Monday, December 1, 2008

Traditions

The most shocking thing to happen to me in the past couple months was to have my mom call and confirm my suspicion: we are NOT going to be in Pensacola for Christmas this year. This will be the first Christmas of my life outside of Florida. Instead we will be at our new home in Lebanon, TN. When I consider my upcoming vacation, I get a little anxious, because I have no idea what is going to happen. I mean, of course Santa will find us no matter where we are (we were always assured of this when we left our house for Florida), but will we read the same book and still have a talent show on Christmas Eve? Will we have watergate salad for Christmas dinner? We won't have all the extended family around, and we'll actually be sleeping in our own beds! (Well, I'll share Taylor's like I always do). This is quite the improvement from the pull out couch that all the girls sleep on Christmas Eve that slopes down so your head is lower than your feet no matter how many pillows you sleep on. :-) But, what will we do with ourselves all day since we won't be roaming the neighborhood seeing everyone's new presents and gathering for family meals? It will sure be different. But, I'm very excited to have a more quiet Christmas for once. I think it will be well worth the sacrifice.

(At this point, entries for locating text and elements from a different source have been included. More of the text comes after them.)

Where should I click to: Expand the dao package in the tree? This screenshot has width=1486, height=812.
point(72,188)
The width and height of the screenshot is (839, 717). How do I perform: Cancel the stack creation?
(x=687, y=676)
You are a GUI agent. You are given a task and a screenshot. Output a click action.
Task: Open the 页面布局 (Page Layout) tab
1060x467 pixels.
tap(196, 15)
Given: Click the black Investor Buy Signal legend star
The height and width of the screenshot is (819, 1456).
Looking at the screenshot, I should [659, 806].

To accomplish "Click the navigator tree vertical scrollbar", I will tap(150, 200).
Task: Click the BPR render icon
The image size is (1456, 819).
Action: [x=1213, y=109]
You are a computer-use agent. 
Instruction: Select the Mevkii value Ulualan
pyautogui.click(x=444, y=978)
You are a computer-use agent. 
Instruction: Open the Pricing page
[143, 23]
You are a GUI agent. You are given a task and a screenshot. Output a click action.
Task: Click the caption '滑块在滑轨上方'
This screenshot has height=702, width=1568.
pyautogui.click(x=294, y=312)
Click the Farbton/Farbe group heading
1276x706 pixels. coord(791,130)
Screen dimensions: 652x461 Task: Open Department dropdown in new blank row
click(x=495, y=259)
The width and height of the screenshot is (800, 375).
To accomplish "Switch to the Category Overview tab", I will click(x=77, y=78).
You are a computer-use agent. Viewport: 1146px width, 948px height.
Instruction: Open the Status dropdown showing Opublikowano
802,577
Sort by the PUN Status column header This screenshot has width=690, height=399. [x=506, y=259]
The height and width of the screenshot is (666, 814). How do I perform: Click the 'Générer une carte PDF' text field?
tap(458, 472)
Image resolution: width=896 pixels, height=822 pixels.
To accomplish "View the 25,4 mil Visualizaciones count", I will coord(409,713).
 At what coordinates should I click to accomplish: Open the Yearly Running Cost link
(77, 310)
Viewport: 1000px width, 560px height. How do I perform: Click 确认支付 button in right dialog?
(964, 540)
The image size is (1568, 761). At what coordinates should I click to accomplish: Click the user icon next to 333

Seeing how hard it is for me to break tradition about something as simple as celebrating Christmas, I can start to understand a little bit more fully what it must have been like for the Jews in Christ's day. He asked them to change their whole lifestyle! This was not just how they celebrated Passover, but how they lived and interacted everyday. He asked them to change their view of salvation! It is little wonder that Christ exclaimed so many times of their resistance to break from traditions of their fathers, the elders, and men. It may be a little bit of a stretch, but we are all resistant to change. I don't like it much myself. If you were a Jew in the time of Christ, would you be willing to change everything because of His word? It would be very difficult. I think we should all be a little more wary of judging the ancient Jews as well as people around us. Change is HARD. Especially when you've been doing something one way for a long, long time.